Task prompt:
Your answer should be one number, the count of lines in the data that hold "candlestick".

(Stored items)
[Start of Attachment]

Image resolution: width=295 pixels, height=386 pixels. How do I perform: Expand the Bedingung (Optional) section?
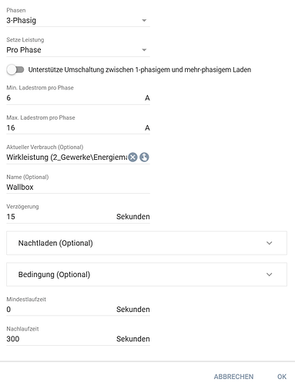coord(146,274)
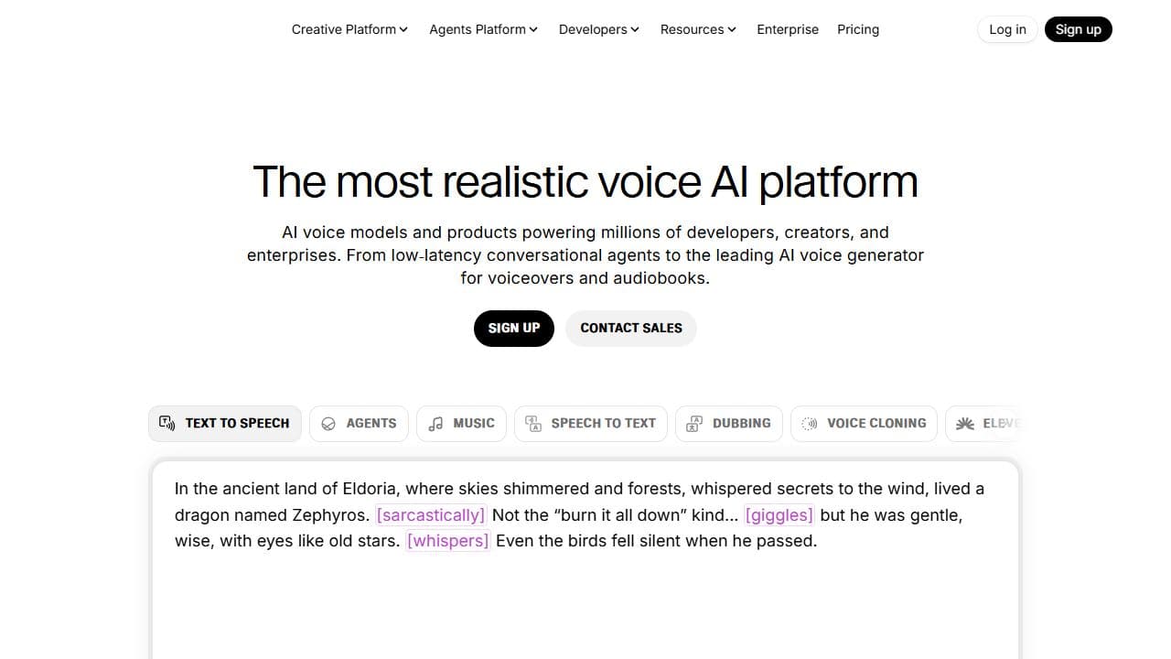Viewport: 1171px width, 659px height.
Task: Select Pricing in the top menu
Action: pos(858,29)
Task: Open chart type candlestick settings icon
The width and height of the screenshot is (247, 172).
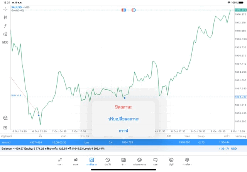Action: (5, 17)

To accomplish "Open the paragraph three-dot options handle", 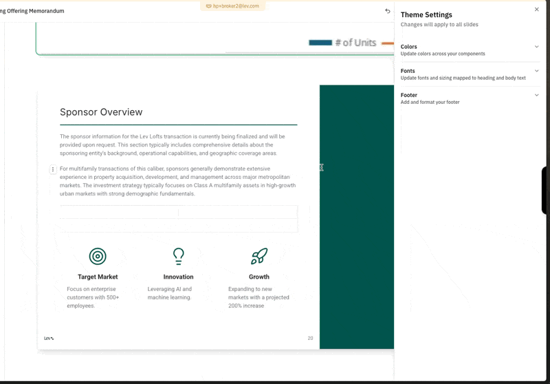I will click(53, 169).
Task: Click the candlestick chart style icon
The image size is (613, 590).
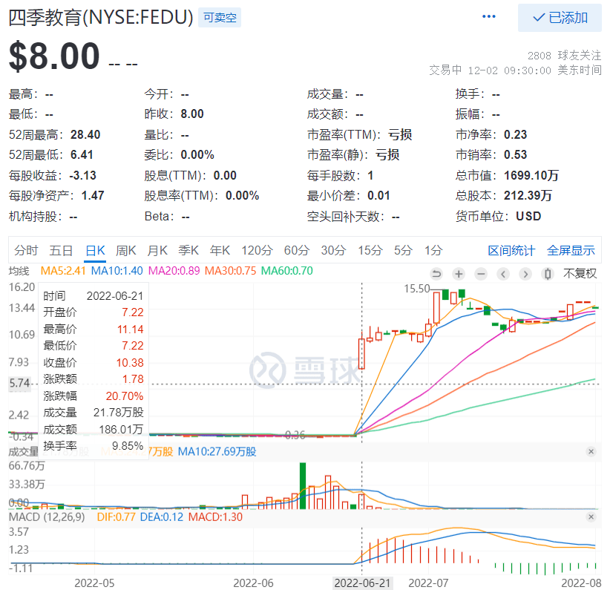Action: [548, 273]
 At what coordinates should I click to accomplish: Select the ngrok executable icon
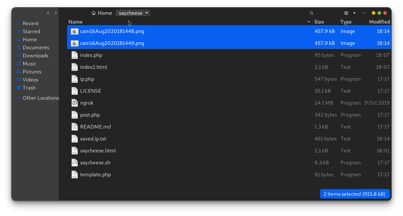point(74,103)
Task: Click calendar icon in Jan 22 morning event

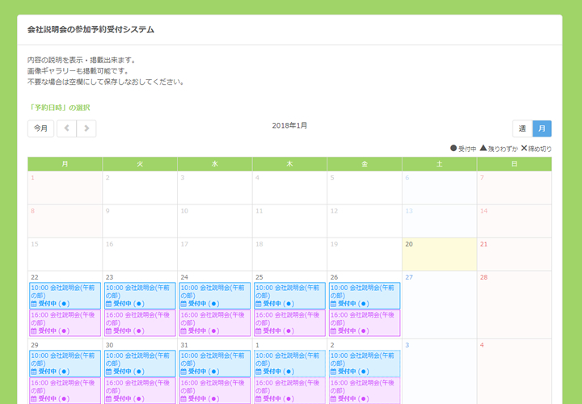Action: [x=34, y=304]

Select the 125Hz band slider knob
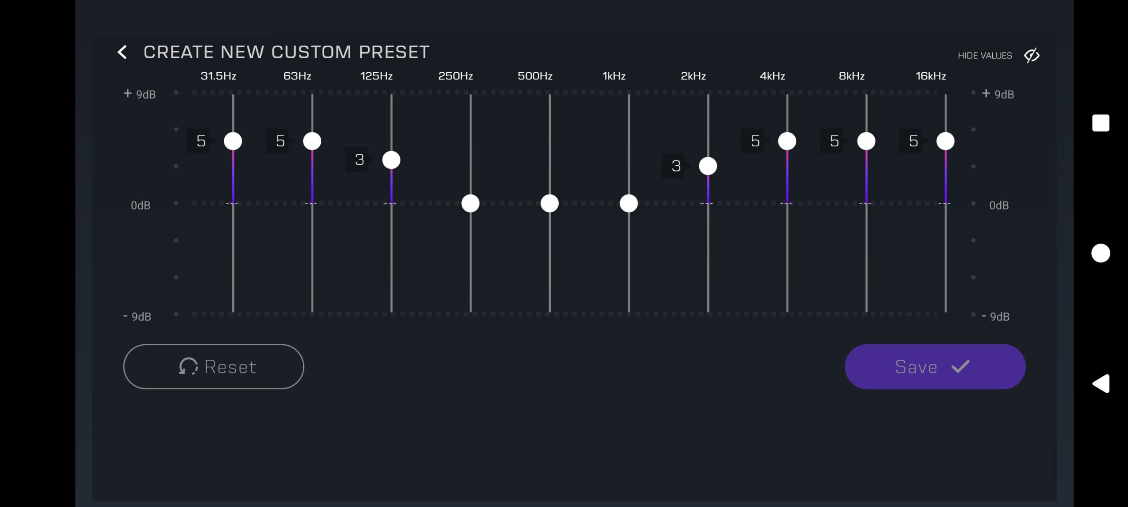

[End of Attachment]

Task solution:
2